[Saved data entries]
* * *
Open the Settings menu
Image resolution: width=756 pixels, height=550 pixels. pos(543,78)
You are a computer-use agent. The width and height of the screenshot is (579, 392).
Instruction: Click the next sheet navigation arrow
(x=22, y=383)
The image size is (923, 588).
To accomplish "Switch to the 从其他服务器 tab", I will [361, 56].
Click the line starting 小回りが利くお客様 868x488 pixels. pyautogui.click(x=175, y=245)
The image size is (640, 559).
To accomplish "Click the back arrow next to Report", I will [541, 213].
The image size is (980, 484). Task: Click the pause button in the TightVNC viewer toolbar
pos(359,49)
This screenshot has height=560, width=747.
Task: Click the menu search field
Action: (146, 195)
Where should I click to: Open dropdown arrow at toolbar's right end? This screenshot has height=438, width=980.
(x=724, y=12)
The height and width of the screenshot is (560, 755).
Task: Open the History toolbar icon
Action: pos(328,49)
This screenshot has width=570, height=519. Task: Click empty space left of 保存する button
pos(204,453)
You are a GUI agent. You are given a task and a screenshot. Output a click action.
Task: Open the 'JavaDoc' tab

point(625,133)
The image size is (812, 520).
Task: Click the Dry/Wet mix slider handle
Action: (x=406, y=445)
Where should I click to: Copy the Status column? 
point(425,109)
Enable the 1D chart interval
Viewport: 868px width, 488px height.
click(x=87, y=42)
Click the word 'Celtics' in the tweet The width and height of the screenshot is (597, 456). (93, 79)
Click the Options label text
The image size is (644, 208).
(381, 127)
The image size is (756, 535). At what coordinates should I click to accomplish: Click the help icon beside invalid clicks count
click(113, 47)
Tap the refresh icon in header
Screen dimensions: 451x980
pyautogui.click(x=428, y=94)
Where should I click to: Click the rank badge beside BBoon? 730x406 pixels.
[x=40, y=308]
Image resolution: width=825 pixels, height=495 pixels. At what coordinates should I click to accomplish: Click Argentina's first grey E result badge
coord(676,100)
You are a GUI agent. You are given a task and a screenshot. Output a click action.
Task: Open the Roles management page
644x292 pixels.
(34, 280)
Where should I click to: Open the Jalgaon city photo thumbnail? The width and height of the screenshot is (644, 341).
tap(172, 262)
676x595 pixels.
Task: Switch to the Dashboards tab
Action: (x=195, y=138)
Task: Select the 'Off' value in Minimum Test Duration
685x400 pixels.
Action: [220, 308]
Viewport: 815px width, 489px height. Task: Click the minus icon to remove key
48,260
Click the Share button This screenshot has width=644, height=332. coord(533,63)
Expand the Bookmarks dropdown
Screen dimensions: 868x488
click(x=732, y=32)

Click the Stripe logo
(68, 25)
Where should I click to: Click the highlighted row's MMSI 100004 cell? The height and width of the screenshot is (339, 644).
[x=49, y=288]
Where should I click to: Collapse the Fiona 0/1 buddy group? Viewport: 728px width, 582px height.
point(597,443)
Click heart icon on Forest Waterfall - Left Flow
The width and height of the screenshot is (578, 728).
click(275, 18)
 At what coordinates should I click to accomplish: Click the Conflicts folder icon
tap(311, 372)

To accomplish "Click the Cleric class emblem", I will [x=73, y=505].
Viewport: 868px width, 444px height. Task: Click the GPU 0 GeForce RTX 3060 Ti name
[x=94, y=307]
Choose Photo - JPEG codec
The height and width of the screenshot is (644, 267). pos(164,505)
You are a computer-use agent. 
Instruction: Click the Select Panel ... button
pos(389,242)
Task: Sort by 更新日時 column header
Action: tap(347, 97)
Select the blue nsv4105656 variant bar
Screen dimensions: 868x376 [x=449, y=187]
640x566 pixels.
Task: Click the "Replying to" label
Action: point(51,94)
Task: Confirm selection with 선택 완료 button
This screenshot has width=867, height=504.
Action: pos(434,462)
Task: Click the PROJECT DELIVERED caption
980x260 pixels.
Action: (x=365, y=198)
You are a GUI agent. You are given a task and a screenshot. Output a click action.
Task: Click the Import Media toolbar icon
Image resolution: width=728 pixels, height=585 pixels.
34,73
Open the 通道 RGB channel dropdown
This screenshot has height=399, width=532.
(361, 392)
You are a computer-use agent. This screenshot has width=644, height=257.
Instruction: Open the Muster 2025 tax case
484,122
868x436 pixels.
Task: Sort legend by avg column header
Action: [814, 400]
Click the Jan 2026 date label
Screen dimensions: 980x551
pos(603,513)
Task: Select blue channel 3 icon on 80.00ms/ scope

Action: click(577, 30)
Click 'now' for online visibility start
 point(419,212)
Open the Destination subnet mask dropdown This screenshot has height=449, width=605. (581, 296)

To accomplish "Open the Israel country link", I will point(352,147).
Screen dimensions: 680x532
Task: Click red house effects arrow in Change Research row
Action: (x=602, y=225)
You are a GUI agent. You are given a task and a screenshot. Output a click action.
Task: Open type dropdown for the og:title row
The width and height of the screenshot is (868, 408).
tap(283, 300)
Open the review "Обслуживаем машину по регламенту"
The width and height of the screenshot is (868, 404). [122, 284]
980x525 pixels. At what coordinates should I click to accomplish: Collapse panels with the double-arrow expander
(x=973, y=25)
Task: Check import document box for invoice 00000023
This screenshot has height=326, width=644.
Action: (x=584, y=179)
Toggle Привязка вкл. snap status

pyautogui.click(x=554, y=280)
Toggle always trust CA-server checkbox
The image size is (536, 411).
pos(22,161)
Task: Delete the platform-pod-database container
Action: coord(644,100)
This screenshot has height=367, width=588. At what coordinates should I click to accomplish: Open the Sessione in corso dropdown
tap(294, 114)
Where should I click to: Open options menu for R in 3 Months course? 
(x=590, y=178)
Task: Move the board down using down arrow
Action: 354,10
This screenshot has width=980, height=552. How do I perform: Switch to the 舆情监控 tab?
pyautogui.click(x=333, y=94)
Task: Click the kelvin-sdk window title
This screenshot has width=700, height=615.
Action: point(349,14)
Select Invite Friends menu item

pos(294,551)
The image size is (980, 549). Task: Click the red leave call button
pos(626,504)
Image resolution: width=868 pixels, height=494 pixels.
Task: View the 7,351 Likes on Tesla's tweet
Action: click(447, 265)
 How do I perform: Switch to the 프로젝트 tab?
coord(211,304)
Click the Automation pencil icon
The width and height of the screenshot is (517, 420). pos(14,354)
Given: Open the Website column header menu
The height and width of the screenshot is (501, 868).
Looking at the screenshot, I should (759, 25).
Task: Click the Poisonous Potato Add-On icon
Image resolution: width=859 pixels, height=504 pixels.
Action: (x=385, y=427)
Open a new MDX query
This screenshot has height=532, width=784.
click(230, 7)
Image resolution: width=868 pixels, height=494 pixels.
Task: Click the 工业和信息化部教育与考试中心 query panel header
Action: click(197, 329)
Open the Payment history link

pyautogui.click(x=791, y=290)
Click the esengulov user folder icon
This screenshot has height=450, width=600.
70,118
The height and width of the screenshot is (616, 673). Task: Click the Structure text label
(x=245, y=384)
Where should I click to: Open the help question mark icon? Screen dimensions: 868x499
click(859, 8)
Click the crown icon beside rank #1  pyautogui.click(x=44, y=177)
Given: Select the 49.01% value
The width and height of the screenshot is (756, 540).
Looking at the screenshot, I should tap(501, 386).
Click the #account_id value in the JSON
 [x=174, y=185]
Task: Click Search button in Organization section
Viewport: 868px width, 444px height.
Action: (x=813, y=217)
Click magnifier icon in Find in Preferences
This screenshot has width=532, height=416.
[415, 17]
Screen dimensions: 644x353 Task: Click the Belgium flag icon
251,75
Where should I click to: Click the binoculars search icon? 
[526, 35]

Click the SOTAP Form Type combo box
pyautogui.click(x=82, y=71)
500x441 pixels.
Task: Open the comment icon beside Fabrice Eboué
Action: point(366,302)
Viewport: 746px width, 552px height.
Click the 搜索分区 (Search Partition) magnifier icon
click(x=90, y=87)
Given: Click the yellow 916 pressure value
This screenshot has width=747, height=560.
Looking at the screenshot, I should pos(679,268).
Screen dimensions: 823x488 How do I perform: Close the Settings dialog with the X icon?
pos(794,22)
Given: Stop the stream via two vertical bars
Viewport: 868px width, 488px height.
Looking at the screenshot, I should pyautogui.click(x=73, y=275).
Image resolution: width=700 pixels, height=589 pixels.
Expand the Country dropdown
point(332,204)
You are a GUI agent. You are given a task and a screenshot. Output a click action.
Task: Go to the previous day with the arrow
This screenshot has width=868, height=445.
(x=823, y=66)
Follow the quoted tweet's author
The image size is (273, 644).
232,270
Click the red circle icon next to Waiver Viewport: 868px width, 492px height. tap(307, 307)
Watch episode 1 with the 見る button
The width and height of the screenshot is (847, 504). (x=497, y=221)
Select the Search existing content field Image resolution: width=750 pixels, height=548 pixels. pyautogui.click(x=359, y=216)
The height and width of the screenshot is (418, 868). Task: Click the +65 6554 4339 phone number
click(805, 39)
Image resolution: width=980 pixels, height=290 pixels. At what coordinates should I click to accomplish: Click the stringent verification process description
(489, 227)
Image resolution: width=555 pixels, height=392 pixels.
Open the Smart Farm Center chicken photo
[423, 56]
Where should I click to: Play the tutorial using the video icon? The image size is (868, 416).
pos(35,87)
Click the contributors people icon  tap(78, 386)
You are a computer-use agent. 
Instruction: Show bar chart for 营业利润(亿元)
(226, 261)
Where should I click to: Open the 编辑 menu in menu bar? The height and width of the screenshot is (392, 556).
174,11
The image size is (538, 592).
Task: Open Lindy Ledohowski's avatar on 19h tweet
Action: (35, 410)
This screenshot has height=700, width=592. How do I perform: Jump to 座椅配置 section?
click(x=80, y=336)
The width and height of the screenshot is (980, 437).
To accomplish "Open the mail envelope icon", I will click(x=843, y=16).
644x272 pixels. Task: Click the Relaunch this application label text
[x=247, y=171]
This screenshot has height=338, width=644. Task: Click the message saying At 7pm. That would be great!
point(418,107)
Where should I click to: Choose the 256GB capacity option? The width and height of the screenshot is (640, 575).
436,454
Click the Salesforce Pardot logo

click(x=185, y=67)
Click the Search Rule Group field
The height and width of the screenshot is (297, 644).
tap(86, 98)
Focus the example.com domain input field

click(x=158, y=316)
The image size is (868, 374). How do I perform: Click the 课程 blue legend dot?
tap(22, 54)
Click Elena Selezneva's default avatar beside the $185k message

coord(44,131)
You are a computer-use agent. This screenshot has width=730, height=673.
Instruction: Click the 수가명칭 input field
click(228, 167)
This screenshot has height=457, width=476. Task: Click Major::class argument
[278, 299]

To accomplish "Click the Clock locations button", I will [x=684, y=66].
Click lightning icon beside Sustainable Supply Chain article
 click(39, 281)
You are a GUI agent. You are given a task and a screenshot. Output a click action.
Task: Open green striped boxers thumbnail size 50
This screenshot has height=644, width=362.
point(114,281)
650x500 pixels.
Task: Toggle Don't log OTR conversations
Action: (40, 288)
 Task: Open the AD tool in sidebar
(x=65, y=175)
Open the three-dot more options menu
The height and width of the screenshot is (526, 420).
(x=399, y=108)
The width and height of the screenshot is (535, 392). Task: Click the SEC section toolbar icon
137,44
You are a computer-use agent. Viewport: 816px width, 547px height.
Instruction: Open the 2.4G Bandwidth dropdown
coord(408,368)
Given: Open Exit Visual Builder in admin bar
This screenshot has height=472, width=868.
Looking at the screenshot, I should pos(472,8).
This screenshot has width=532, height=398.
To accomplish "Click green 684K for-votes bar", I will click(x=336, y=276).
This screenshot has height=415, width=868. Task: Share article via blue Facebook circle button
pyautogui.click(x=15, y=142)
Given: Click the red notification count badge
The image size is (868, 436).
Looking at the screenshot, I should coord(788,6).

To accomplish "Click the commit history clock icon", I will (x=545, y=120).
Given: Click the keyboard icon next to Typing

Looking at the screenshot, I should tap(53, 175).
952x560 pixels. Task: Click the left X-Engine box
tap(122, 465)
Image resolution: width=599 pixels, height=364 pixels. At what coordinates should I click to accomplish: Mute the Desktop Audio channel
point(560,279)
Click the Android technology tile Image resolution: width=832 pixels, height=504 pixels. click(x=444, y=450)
* * *
### PROBLEM
Note every line of the records that holds the word "computer", and copy it.

### ANSWER TO THE PROBLEM
You are a computer-use agent. The width and height of the screenshot is (579, 392).
You are a computer-use agent. 
You are a computer-use agent. This screenshot has width=644, height=257.
You are a computer-use agent. 
You are a computer-use agent. This screenshot has width=730, height=673.
You are a computer-use agent. Viewport: 816px width, 547px height.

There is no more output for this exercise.